PROBLEM A -
In the passage on Ricoh's purchase of Pentax, how long ago was the PZ-1p with the K-AF2 mount released?

:: PASSAGE PROVIDED

To the best of my knowledge, the K-mount has no value; it is a simple design that can easily be copied, and is mostly if not entirely out of patent protection. (The PZ-1p, with the K-AF2 mount, was released 22 years ago.) But your posts are thoughtful and I assume you understand that what Ricoh bought was the Pentax brand--and the loyalty of Pentaxians.

Ricoh also purchased Pentax's other mounts (Q, 645, 67), as well as its lens design expertise and industry connections. The more I learn about the high-end photography market (i.e., kits costing more than $500), the more I think that networking and know-how are what Ricoh purchased.

It is plausible that Pentax had contracts with suppliers (such as for sensors and glass) that made purchasing it worthwhile. I would be surprised if Pentax didn't have sweetheart deals with Hoya. After all, Ricoh might be able to use those contracts for its business imaging products.

::::
:: RECORDS FOR THE EXERCISE

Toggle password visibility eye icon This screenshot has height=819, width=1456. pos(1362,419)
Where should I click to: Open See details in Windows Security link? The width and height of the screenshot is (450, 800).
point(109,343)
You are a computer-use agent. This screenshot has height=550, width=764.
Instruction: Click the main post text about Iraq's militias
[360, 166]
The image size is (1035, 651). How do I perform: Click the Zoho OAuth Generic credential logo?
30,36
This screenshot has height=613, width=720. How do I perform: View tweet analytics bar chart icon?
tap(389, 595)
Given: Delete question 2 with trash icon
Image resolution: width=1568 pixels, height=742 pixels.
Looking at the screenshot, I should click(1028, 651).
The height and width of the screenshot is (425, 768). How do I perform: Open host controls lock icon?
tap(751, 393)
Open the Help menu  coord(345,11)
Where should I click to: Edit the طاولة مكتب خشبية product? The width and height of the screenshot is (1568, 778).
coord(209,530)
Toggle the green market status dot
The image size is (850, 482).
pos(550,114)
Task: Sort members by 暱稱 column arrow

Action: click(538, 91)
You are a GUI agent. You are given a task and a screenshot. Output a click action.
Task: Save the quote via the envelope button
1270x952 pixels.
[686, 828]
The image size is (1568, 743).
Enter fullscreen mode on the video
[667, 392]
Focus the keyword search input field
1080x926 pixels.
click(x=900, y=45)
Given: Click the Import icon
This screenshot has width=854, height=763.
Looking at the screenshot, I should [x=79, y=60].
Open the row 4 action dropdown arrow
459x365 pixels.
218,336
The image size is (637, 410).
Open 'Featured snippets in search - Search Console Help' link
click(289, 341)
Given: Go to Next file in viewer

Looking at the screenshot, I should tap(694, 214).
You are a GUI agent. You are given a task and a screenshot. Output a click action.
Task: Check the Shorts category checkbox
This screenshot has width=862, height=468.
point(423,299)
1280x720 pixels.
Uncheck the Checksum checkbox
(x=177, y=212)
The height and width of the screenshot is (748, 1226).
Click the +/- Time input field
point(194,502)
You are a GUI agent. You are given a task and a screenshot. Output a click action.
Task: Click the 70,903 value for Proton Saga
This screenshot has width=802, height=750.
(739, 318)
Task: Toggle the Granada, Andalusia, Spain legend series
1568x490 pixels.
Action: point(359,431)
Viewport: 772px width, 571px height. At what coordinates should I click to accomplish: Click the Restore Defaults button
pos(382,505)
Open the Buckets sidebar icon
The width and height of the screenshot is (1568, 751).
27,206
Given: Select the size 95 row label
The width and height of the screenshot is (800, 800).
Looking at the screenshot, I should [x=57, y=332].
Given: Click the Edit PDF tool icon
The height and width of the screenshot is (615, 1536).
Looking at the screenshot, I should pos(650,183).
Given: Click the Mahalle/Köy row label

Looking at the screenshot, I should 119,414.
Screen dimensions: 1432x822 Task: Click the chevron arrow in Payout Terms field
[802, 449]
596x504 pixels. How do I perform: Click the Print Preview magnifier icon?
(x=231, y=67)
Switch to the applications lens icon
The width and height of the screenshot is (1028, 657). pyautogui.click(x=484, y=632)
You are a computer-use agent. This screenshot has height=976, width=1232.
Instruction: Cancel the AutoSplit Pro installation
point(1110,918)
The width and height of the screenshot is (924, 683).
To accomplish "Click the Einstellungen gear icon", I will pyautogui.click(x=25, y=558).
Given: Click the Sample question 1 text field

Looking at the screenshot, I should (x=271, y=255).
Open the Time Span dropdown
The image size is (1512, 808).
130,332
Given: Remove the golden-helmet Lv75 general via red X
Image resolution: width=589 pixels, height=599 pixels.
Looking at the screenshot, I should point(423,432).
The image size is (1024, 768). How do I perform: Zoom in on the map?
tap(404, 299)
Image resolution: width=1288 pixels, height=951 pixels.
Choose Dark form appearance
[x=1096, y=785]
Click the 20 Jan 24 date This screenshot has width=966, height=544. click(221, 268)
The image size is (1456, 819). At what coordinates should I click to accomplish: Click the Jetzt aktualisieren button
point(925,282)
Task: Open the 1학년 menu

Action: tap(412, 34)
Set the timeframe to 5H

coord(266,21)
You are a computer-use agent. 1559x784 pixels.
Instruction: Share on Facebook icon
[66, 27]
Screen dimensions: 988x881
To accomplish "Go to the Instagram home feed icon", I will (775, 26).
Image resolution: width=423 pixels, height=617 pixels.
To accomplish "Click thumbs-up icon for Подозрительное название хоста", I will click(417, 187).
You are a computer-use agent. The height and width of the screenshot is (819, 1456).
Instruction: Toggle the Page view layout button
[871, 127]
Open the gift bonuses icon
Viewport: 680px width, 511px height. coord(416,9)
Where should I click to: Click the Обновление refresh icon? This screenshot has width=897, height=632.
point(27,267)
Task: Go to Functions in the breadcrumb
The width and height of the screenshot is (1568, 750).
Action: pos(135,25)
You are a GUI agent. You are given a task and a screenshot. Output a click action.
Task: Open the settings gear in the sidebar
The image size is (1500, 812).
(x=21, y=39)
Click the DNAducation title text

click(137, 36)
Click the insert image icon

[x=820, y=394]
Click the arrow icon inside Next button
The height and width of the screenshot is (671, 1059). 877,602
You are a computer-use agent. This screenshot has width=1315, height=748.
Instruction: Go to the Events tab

::::

PROBLEM B -
Output the lines of the listing verbatim, starting at the line containing "Toggle the green market status dot" and ending at the line containing "(x=231, y=67)".

COMPLETE RESPONSE A -
22 years ago.

COMPLETE RESPONSE B -
Toggle the green market status dot
The image size is (850, 482).
pos(550,114)
Task: Sort members by 暱稱 column arrow

Action: click(538, 91)
You are a GUI agent. You are given a task and a screenshot. Output a click action.
Task: Save the quote via the envelope button
1270x952 pixels.
[686, 828]
The image size is (1568, 743).
Enter fullscreen mode on the video
[667, 392]
Focus the keyword search input field
1080x926 pixels.
click(x=900, y=45)
Given: Click the Import icon
This screenshot has width=854, height=763.
Looking at the screenshot, I should [x=79, y=60].
Open the row 4 action dropdown arrow
459x365 pixels.
218,336
The image size is (637, 410).
Open 'Featured snippets in search - Search Console Help' link
click(289, 341)
Given: Go to Next file in viewer

Looking at the screenshot, I should tap(694, 214).
You are a GUI agent. You are given a task and a screenshot. Output a click action.
Task: Check the Shorts category checkbox
This screenshot has width=862, height=468.
point(423,299)
1280x720 pixels.
Uncheck the Checksum checkbox
(x=177, y=212)
The height and width of the screenshot is (748, 1226).
Click the +/- Time input field
point(194,502)
You are a GUI agent. You are given a task and a screenshot. Output a click action.
Task: Click the 70,903 value for Proton Saga
This screenshot has width=802, height=750.
(739, 318)
Task: Toggle the Granada, Andalusia, Spain legend series
1568x490 pixels.
Action: point(359,431)
Viewport: 772px width, 571px height. At what coordinates should I click to accomplish: Click the Restore Defaults button
pos(382,505)
Open the Buckets sidebar icon
The width and height of the screenshot is (1568, 751).
27,206
Given: Select the size 95 row label
The width and height of the screenshot is (800, 800).
Looking at the screenshot, I should [x=57, y=332].
Given: Click the Edit PDF tool icon
The height and width of the screenshot is (615, 1536).
Looking at the screenshot, I should pos(650,183).
Given: Click the Mahalle/Köy row label

Looking at the screenshot, I should 119,414.
Screen dimensions: 1432x822 Task: Click the chevron arrow in Payout Terms field
[802, 449]
596x504 pixels. How do I perform: Click the Print Preview magnifier icon?
(x=231, y=67)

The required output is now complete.